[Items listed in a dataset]
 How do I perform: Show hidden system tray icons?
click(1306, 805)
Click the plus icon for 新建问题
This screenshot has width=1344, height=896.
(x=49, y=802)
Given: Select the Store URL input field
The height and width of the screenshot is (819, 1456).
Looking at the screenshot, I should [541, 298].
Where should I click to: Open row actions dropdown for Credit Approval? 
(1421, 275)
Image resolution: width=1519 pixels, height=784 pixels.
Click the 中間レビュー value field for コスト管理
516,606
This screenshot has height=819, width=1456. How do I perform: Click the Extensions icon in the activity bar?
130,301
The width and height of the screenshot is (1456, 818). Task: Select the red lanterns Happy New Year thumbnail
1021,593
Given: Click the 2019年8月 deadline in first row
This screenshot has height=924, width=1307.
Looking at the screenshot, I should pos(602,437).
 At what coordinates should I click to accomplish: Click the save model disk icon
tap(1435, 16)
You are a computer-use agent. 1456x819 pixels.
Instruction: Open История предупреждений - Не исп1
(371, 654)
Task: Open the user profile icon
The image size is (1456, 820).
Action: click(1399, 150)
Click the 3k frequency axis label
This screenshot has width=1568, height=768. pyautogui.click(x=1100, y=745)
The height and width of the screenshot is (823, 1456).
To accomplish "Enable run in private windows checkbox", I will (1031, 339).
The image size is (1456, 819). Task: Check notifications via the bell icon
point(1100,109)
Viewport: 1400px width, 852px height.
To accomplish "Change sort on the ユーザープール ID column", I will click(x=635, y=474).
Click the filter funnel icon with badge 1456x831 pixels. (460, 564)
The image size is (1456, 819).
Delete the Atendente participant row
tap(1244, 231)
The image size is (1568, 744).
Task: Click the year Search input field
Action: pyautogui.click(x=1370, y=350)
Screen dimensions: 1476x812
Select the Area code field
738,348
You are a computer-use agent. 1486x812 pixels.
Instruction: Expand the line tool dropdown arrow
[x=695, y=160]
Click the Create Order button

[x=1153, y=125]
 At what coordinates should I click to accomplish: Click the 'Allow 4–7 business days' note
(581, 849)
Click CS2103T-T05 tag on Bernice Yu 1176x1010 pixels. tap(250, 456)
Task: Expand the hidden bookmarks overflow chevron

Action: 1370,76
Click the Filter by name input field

__Problem details__. Give back the data above exactly as it appears.

__Output__.
 How do I perform: Show hidden system tray icons?
click(1306, 805)
Click the plus icon for 新建问题
This screenshot has width=1344, height=896.
(x=49, y=802)
Given: Select the Store URL input field
The height and width of the screenshot is (819, 1456).
Looking at the screenshot, I should [541, 298].
Where should I click to: Open row actions dropdown for Credit Approval? 
(1421, 275)
Image resolution: width=1519 pixels, height=784 pixels.
Click the 中間レビュー value field for コスト管理
516,606
This screenshot has height=819, width=1456. How do I perform: Click the Extensions icon in the activity bar?
130,301
The width and height of the screenshot is (1456, 818). Task: Select the red lanterns Happy New Year thumbnail
1021,593
Given: Click the 2019年8月 deadline in first row
This screenshot has height=924, width=1307.
Looking at the screenshot, I should pos(602,437).
 At what coordinates should I click to accomplish: Click the save model disk icon
tap(1435, 16)
You are a computer-use agent. 1456x819 pixels.
Instruction: Open История предупреждений - Не исп1
(371, 654)
Task: Open the user profile icon
The image size is (1456, 820).
Action: click(1399, 150)
Click the 3k frequency axis label
This screenshot has width=1568, height=768. pyautogui.click(x=1100, y=745)
The height and width of the screenshot is (823, 1456).
To accomplish "Enable run in private windows checkbox", I will (1031, 339).
The image size is (1456, 819). Task: Check notifications via the bell icon
point(1100,109)
Viewport: 1400px width, 852px height.
To accomplish "Change sort on the ユーザープール ID column", I will click(x=635, y=474).
Click the filter funnel icon with badge 1456x831 pixels. (460, 564)
The image size is (1456, 819).
Delete the Atendente participant row
tap(1244, 231)
The image size is (1568, 744).
Task: Click the year Search input field
Action: pyautogui.click(x=1370, y=350)
Screen dimensions: 1476x812
Select the Area code field
738,348
You are a computer-use agent. 1486x812 pixels.
Instruction: Expand the line tool dropdown arrow
[x=695, y=160]
Click the Create Order button

[x=1153, y=125]
 At what coordinates should I click to accomplish: Click the 'Allow 4–7 business days' note
(581, 849)
Click CS2103T-T05 tag on Bernice Yu 1176x1010 pixels. tap(250, 456)
Task: Expand the hidden bookmarks overflow chevron

Action: 1370,76
Click the Filter by name input field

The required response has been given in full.